Anyway, that's what I'm thinking...someone stop me if I'm crazy!  I'm happy to share the implementation, and will do so as I develop it, but I would be grateful for comments as I'm planning the building of this spaceship...

OR, ahh, what about the Factory Method in this system...perhaps the creation of concrete popups should be handled by parallel creation Objects, hmm...so many routes here...

Thanks, sd
4  Announcements and General Discussion / Getting Started / More on organizing Notifications... on: April 16, 2010, 07:30:10
I was wondering what you thought of this post about organizing notifications:

http://labs.almerblank.com/2009/11/organizing-puremvc-notifications/

I like the idea of a Notifications Class, typed to INotifications that implements:

function register():void;
function remove():void;

But the last suggestion in this post is also interesting, by aggregating notifications specific to areas of an application in an all encompassing Notifications Class, which could be accessed through the facade.  However, I'm not certain about breaking from the best practice of using public static constants in the concrete Notification Class (LoginNotifications) and instead using only public constants.

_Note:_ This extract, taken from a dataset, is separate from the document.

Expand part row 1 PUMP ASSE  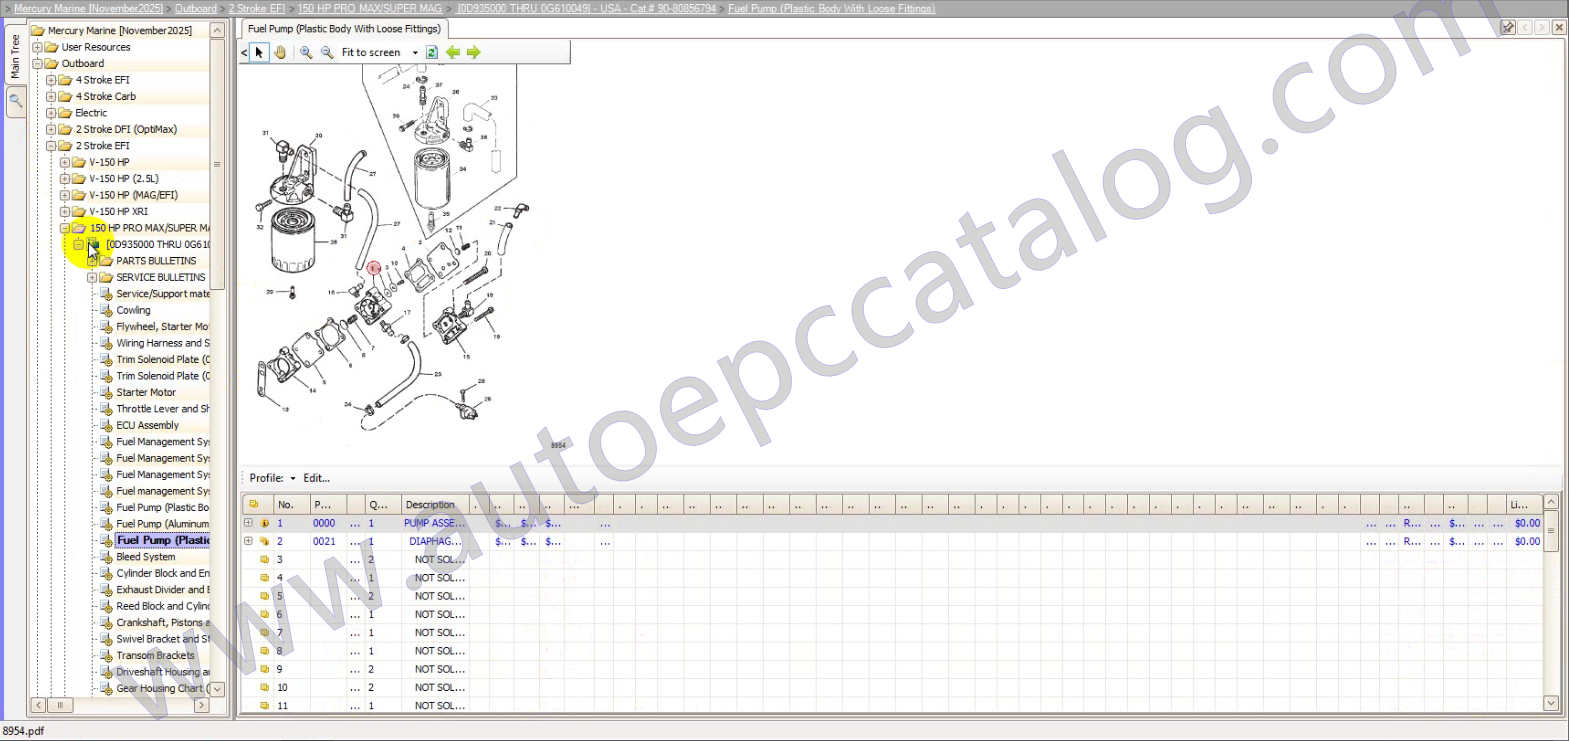point(248,523)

Please see the above post...

Could you advise on best practice here?  Thanks!
5  Announcements and General Discussion / Getting Started / Does a Proxy need to foster a VO? Can't I just use the native AS3 XML Object? on: April 14, 2010, 08:15:22
Ok, I've been asking questions, and I've been getting great answers, thanks so much for your time, Mr. Cliff!

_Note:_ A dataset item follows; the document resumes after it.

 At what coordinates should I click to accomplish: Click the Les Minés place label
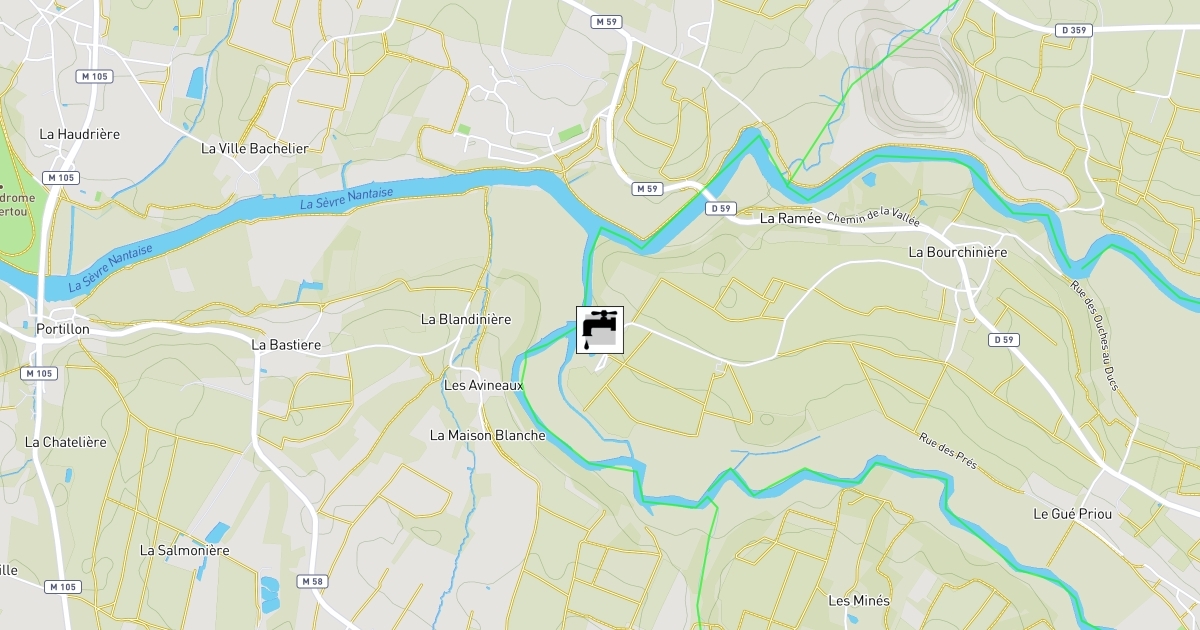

Here's one about Proxies: In the case of using a Proxy to load XML, given that AS3 has pretty powerful XML capabilities with E4X, I often like to keep incoming XML data within an XML or XMLList object.  However, in PureMVC, because Proxies are suppose to steward a data object or VO, usually I see people shuttling their XML data into the VO.  But sometimes I'd kind of rather not do this...but instead just hold the loaded XML in an E4X friendly object.  Does that mean I can't be in the PureMVC club anymore?

But seriously, given that the Proxy is expecting a VO or data object, how should I proceed here?

Could I just do this within the constructor of the concrete Proxy:

:
public function MyProxy()
{
super(NAME, new XML());

// other concrete stuff
}

...and something like this in the onComplete handler of the URLLoader (PLEASE NOTE: the implicit getter for xml, which cast the inherited member, data, as an XML object ):

:
private function onComplete(e:Event):void
{
xml = new XML(e.target.data);
xml.ignoreWhitespace = true;
sendNotification(LOAD_COMPLETE, xml)
}

public function get xml():XML
{
return data as XML;
}

Would this be cool for handling XML?

Thanks!
6  Announcements and General Discussion / Getting Started / More getting started with Multicore questions... on: April 12, 2010, 09:18:55
I've been studying hard on best practices, run through tutorials, searched and read posts, and there's still some general Multicore structural stuff not clear to me, so please forgive me if I ask a pile of basic questions here, many of which maybe well known to the community.

1. Cores: Shell (or other common names like Application, Main, Index) vs Modules?  Is the Shell's primary deal to load modules?  If so, where does this happen?  The 'getting started' tutorials I've read show the modules being created in a variety of Classes: in the Shell's Document Class, another in the ShellMediator - what is best practice here?  Does it matter where they are loaded?  Is there a utility for managing this?

2. Using/loading actual Modules:  Again, most of the getting started tutorials house the Shell and all Modules in sub-packages of the same application, ie: src.com.myapp.shell, src.com.myapp.moduleA, etc, but is this actually modular beyond packaging? 

In building non-Flex AS3 applications, I prefer to create modular sections of the application that can run on their own, this way I don't have to compile and wade through an entire application to test each Module.  I'm sure this is standard for most developers, however, in PureMVC, how would this handled exactly?  Should I load into the Shell (when I find out where it is best to do so) an swf file (a Module) typed to an Interface?


I'm sure I'll have many more questions, thanks very much!